The Dow Jones index began on May 26, 1896 with 12 companies, including the likes of American Cotton Oil and Distilling & Cattle Feeding. The storied index expanded to 20 stocks in 1916 and 30 stocks in 1928. It has increased an average of 7.7% each year, according to Dow Jones Market Data.

None of the original companies are represented in the average.

The last surviving member of the original 30, ExxonMobil (then called Standard Oil of New Jersey), was ejected from the index in favor of Salesforce, a company founded in 1999.

The Dow represents a representative cross-section of America’s large-cap universe, including names such as McDonald’s, JPMorgan Chase, Walt Disney, Coca-Cola, Nike and Procter & Gamble. The Dow has accepted Nasdaq-listed companies since 1999, when Microsoft and Intel joined, but compared to our tech-heavy market and economy, the technology sector is clearly underrepresented.

For many baby boomers and the generations that followed, it must seem to them that, except from time to time blowups such as the dot.com bubble and the global financial crisis in 2009, the markets almost always seem to go up.

This has not always been the case, though the long-term trend line is up, as you can see from the below chart.
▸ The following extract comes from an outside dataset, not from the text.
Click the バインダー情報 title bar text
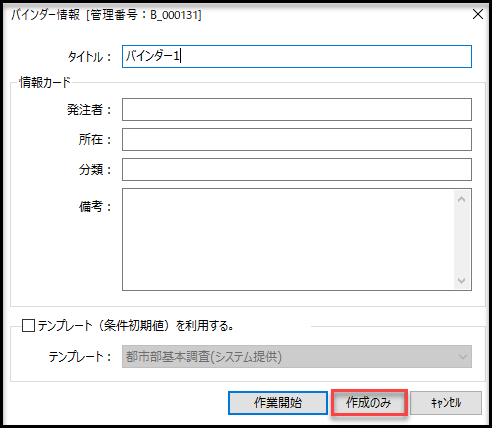Image resolution: width=492 pixels, height=428 pixels. [106, 15]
Chart of DOW 1900s to today

The Dow climbed above 100 in 1906, reached 1,000 in 1972 and passed 10,000 in 1999. It had some tough periods, such as from 1930 through 1953, as the stock market struggled below 1929 highs. Another tough period was 1965-1982, when the Dow plummeted from 8,139 to 2,285.

What a run it has been since 1982. As my boss at Robert W. Baird used to say, “Let’s make hay while the sun shines.” There’s no reason to think that the market’s general upward trajectory will not continue, though hedging risk and diversifying into other financials and real assets is always smart.

2 Dow ETFs to Consider
Looking for an easy way to invest in the Dow?

There is an exchange-traded fund, or ETF, that tracks the Dow Jones index called the SPDR Dow Jones Industrial Average ETF Trust (DIA) that allows investors to access this basket of 30 companies in a convenient manner. This Dow ETF has $30 billion of assets and is up about 14% in 2021, with an expense ratio of 0.16%.

How about a global Dow ETF (of sorts)?

Your best option is to go with the iShares Global 100 ETF (IOO) that tracks the performance of the world’s largest 100 companies by market value. This ETF has assets of just over $3 billion and is up about 13% so far in 2021, with an expense ratio of just 0.40%.

Blending the two of these into a passive “gone fishing” portfolio is stress free though you will be missing the excitement and potential returns of investing in new and smaller companies.

Think about blending both approaches with a “core and explore” strategy. With this type of strategy, you’ll invest in a “core” portfolio (or asset class) and then use a small percentage of your portfolio (or allocation if you’re separating by class) to make more speculative investments into individual stocks. The “core” portion drives most of your portfolio performance, while the “explore” portion allows you to take positions in individual companies which may offer higher returns.

Do you prefer ETF investing with periodic rebalancing, mutual funds, or buying individual stocks?